Mathematics Research

Program Efficacy Studies 1998–2003

2000 Course 3 Middle School Mathematics

Abstract

This study investigated the effects of mathematics textbook programs on student performance. Eighth-grade math students were assigned to either a study group (using the Scott Foresman-Addison Wesley Middle School Math, Course 3 ©1999 textbook program) or control group (using their current mathematics textbook program). Students were tested at the start of the academic year with a nationally normed standardized test (the TerraNova™ CTBS Complete Battery Plus, Level 18, Form A). At the end of the full-year treatment period, students were re-tested with the same standardized test. Both the study students utilizing the Scott Foresman-Addison Wesley Middle School Math, Course 3 ©1999 textbook program and the control students using other mathematics textbook programs showed significant learning improvement over the course of the school year.

Objective

The main objective of this project was to determine whether students who were enrolled in classes using the Scott Foresman-Addison Wesley Middle School Math, Course 3 ©1999 program significantly increased their mathematics knowledge and skills after using the pre-publication chapters for a full school year. An additional objective was to measure whether students using their incumbent textbook program significantly increased their mathematics knowledge and skills during the same time period. The measures that were used were the NCE (Normal Curve Equivalent) and the OPI (Objectives Performance Index) of the TerraNova™ CTBS Complete Battery Plus.

Methodology

The study was designed so that there was a study group to whom the Scott Foresman-Addison Wesley program was administered and a control group to whom the program was not administered. The control group used whatever mathematics program had previously been adopted for use in the school.

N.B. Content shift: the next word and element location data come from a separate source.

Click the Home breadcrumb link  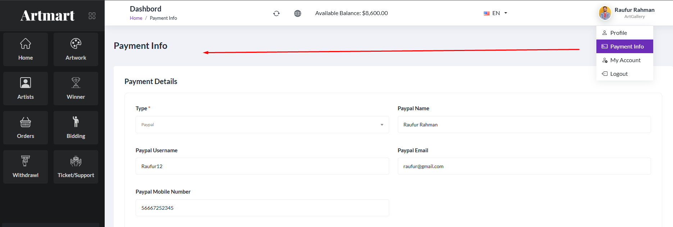coord(136,18)
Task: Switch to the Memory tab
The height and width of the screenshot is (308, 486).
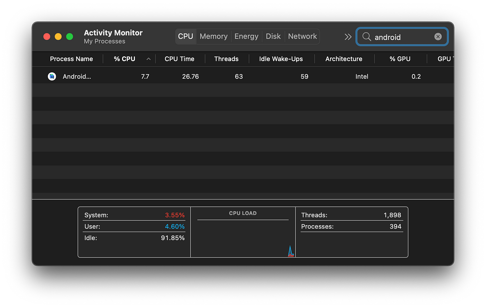Action: coord(214,36)
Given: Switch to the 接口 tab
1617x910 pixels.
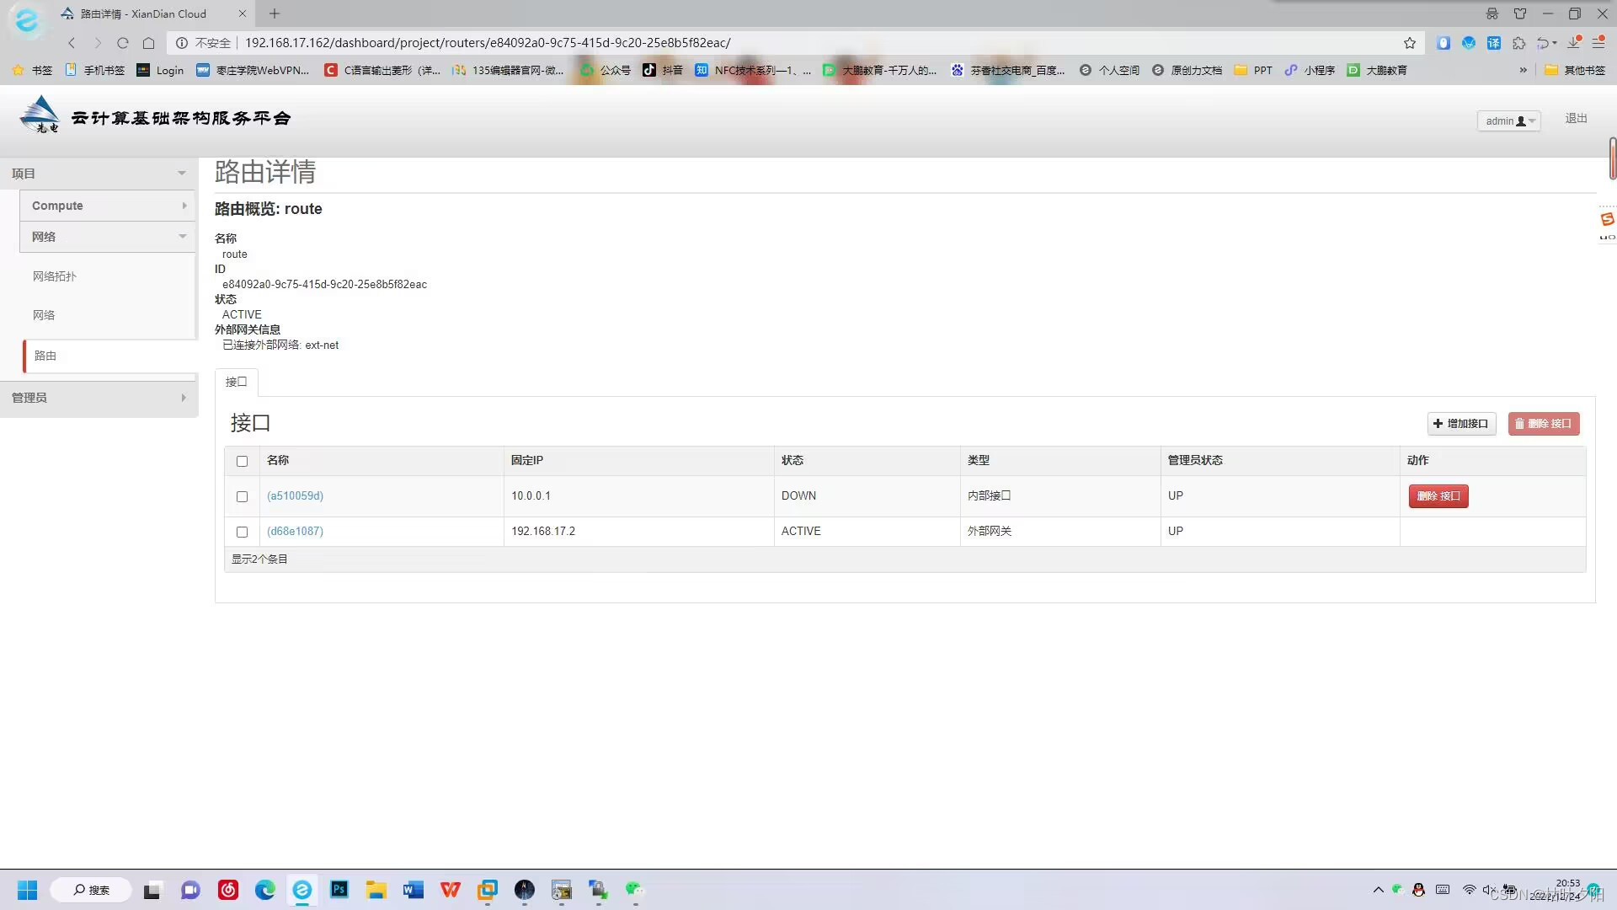Looking at the screenshot, I should tap(236, 382).
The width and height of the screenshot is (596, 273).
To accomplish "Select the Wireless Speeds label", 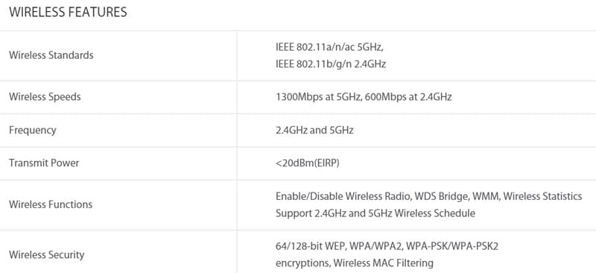I will point(45,97).
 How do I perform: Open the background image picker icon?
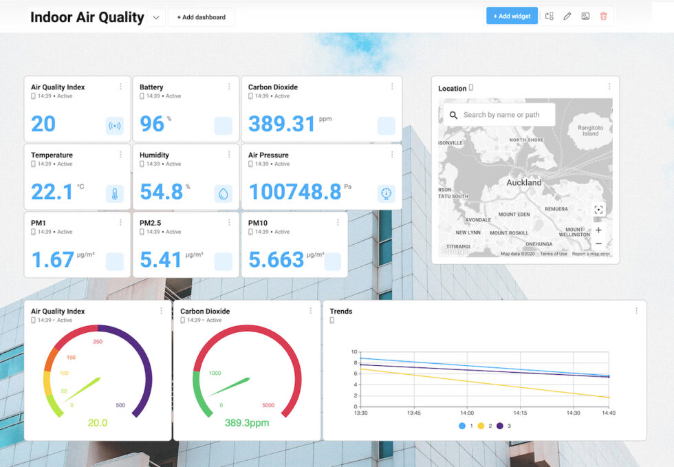585,17
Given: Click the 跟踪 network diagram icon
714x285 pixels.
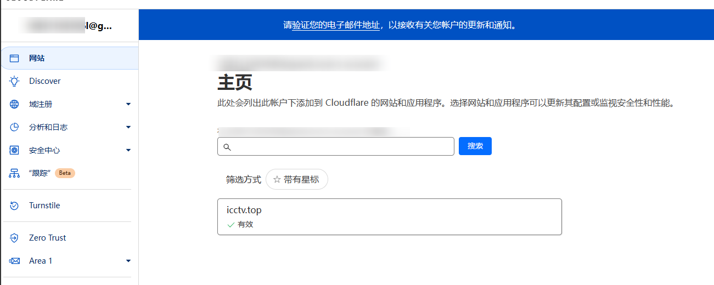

Both groups were tested in September 2000, prior to the program's introduction, and then again at the end of the school year in May 2001. Therefore, for both the study group and the control group there was a pre-test score and a post-test score. Only students who completed both the pre- and post-tests were included in this analysis.

A total of ten eighth grade math classes comprising 185 students participated in the study:

Study Group
SF-AW Middle School Math Textbook Program
Control Group
Other Textbook Programs
Pre-Test (administered during 1st week of school) 5 classes
100 students
5 classes
85 students
Post-Test (administered at end of school year) 5 classes
100 students
5 classes
85 students

In all cases, one teacher taught both study and control classes. Both study and control classes were in the same school building. Study and control classes were selected to be similar in student ability levels. Of the five schools participating in this research project, three schools were in suburban settings, and two were in urban settings. These schools had a range of sizes. Study participants were from three states: Colorado, New Jersey, and Washington.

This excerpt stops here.